• [GOAL OF THE EXERCISE]:
From the first line through the one containing "[Load image 9 in gallery view] (91, 814)", restate the listing word for word, and give no other lines.

• [THE DATA]:
>>>>
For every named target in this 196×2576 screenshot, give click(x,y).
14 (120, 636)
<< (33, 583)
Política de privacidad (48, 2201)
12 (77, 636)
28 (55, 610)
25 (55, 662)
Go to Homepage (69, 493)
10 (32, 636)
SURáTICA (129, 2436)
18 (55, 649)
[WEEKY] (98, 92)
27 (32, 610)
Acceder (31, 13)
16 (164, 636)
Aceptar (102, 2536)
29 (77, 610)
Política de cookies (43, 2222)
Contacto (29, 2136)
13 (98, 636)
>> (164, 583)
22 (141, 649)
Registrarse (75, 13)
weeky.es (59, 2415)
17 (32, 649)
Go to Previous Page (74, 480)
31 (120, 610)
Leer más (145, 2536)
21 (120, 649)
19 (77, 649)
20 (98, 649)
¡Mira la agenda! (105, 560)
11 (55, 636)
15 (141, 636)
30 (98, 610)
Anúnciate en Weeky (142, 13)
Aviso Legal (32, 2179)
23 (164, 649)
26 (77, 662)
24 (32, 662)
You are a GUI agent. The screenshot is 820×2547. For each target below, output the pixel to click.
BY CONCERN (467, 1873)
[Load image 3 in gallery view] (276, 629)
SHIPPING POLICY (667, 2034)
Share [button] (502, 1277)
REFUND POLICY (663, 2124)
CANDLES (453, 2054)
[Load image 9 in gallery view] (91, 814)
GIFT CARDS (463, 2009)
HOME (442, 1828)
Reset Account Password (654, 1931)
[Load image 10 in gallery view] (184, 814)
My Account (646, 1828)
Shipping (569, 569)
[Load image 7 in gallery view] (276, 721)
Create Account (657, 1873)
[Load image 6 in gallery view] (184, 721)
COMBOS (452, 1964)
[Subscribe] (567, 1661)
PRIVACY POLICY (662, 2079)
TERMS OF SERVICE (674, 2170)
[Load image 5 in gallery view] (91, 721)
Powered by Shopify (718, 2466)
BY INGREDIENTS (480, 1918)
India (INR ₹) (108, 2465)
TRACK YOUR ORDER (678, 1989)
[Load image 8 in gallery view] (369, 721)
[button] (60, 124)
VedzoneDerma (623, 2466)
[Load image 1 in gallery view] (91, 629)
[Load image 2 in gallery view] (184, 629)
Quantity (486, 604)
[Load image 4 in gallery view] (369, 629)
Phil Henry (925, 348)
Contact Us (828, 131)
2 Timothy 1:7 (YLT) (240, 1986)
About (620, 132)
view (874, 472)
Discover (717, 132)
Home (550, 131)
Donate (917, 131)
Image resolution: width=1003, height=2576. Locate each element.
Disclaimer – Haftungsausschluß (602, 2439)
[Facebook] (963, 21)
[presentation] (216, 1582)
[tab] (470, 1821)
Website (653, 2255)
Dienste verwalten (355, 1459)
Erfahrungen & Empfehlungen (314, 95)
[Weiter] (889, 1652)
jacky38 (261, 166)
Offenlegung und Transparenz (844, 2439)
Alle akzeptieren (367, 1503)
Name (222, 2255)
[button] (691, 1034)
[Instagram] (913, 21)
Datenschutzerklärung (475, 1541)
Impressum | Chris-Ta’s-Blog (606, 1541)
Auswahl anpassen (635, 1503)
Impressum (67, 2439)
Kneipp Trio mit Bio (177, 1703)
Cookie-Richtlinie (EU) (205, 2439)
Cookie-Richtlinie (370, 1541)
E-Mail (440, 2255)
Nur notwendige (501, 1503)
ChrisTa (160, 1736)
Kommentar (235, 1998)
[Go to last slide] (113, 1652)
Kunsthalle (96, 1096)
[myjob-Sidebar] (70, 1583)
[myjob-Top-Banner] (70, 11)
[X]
<<<<
• [SOLUTION FOR THIS EXERCISE]:
For every named target in this 196×2576 screenshot, give click(x,y).
14 (120, 636)
<< (33, 583)
Política de privacidad (48, 2201)
12 (77, 636)
28 (55, 610)
25 (55, 662)
Go to Homepage (69, 493)
10 (32, 636)
SURáTICA (129, 2436)
18 (55, 649)
[WEEKY] (98, 92)
27 (32, 610)
Acceder (31, 13)
16 (164, 636)
Aceptar (102, 2536)
29 (77, 610)
Política de cookies (43, 2222)
Contacto (29, 2136)
13 (98, 636)
>> (164, 583)
22 (141, 649)
Registrarse (75, 13)
weeky.es (59, 2415)
17 (32, 649)
Go to Previous Page (74, 480)
31 (120, 610)
Leer más (145, 2536)
21 (120, 649)
19 (77, 649)
20 (98, 649)
¡Mira la agenda! (105, 560)
11 (55, 636)
15 (141, 636)
30 (98, 610)
Anúnciate en Weeky (142, 13)
Aviso Legal (32, 2179)
23 (164, 649)
26 (77, 662)
24 (32, 662)
You are a GUI agent. The screenshot is 820×2547. For each target below, output the pixel to click.
BY CONCERN (467, 1873)
[Load image 3 in gallery view] (276, 629)
SHIPPING POLICY (667, 2034)
Share [button] (502, 1277)
REFUND POLICY (663, 2124)
CANDLES (453, 2054)
[Load image 9 in gallery view] (91, 814)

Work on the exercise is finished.